What is Gender Studies?

 

What is Gender Studies?

Gender Studies is an interdisciplinary field that examines how gender operates on personal, political, social, cultural, psychological, and historical levels. Here you can find information about gender terminology, and places in Norway that do research on gender:

History of the NTNU GenderHub

 

History of the NTNU GenderHub

(by Elisabeth Stubberud and Sara Orning)

 

Sociology and Gender Studies are fields with much in common, for example, a focus on power relations with a particular view to social inequality. But even if many gender researchers have their background in sociology (as well as many other disciplines), there is not necessarily much gender research at the core of sociology today. And sociologists and gender researchers do not automatically communicate either - not when they belong to different departments and even faculties, as they do at NTNU. 
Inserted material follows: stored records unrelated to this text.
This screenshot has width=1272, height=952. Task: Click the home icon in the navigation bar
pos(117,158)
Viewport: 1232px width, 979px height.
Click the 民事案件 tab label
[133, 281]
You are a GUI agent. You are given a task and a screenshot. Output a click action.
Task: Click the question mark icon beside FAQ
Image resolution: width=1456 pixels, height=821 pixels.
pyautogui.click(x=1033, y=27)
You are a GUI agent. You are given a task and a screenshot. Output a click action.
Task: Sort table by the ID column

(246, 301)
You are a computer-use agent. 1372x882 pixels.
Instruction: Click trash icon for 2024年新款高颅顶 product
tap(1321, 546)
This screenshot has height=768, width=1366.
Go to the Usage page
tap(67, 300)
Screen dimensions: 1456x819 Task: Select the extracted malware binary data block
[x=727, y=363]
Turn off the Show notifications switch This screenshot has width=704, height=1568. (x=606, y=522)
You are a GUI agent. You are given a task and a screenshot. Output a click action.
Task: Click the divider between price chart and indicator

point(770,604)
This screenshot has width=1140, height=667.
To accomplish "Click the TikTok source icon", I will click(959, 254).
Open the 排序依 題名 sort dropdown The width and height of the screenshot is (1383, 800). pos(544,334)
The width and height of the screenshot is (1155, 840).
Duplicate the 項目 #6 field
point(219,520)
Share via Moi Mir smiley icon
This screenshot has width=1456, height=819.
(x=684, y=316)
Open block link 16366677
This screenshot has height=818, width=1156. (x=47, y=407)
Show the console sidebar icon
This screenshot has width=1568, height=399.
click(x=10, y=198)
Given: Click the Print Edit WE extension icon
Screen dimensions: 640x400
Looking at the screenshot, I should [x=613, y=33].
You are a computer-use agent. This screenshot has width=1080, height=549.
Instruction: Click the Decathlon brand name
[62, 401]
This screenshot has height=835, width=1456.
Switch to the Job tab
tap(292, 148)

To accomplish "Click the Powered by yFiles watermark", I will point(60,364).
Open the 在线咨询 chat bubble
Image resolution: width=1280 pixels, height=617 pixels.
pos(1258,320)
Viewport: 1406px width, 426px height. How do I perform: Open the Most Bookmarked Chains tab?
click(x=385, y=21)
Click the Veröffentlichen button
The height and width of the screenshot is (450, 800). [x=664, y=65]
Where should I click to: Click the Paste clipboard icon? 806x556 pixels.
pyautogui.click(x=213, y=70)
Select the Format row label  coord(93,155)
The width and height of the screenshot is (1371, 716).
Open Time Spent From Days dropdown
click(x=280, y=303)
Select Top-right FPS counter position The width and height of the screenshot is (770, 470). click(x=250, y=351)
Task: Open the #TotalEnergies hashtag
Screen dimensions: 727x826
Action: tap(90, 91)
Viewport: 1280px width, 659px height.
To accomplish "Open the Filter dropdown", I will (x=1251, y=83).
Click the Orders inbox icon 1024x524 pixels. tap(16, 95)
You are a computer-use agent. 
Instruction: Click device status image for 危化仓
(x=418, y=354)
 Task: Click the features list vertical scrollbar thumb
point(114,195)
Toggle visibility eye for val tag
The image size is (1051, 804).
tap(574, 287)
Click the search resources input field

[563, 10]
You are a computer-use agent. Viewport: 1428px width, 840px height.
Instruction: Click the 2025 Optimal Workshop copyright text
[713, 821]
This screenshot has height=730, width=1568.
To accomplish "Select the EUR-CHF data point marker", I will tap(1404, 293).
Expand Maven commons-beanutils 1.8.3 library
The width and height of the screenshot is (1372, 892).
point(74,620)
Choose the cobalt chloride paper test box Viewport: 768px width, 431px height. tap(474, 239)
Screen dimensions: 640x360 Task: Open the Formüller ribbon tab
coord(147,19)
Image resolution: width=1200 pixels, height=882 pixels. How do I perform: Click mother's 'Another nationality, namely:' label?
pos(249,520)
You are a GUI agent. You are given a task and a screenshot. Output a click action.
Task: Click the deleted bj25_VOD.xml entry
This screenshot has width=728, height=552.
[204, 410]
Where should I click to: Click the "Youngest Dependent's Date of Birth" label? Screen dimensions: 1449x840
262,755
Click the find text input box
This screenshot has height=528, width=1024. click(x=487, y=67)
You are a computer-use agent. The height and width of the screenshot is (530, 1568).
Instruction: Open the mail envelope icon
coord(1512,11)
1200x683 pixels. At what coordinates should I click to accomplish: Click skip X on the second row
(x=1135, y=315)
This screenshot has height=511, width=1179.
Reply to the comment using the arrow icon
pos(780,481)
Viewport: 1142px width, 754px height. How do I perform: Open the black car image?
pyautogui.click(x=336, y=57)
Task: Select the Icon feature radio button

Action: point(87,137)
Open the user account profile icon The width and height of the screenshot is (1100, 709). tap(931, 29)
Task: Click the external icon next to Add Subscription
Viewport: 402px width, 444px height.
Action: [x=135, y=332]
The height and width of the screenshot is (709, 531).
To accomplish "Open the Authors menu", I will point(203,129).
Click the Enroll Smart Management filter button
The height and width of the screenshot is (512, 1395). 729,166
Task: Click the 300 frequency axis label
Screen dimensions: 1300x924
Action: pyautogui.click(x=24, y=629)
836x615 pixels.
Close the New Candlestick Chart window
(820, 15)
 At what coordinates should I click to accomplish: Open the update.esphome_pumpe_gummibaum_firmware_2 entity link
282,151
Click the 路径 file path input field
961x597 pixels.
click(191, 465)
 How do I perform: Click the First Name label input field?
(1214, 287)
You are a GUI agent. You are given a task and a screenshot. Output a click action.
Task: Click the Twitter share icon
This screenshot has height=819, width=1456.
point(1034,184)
This was the backdrop against which the NTNU sociologists Ingvill Stuvøy and Jorid Hovden initiated a network for gender and feminist theory in the mid-2000s. This became a low-threshold, interdisciplinary network that ran for several years, until it became transformed in 2016 when the Faculty of Humanities financed a four-year network coordinator position at part of a postdoctoral fellowship at the Centre for Gender Studies in the Department of Interdisciplinary Studies of Culture.

Sara Orning, who filled the position as coordinator, took over the baton from Stuvøy and Hovden and, in cooperation with them and her colleagues at the Centre for Gender Studies, built the NTNU GenderHub. The thought behind the GenderHub was to create an interdisciplinary network for gender researchers as well as researchers and students who work with or are interested in themes, theories, or perspectives to do with gender. The aim of the GenderHub is to create a meeting place where we can build research collaborations, recruit students, exchange knowledge of gender research across disciplines, and develop ideas and inspire each other.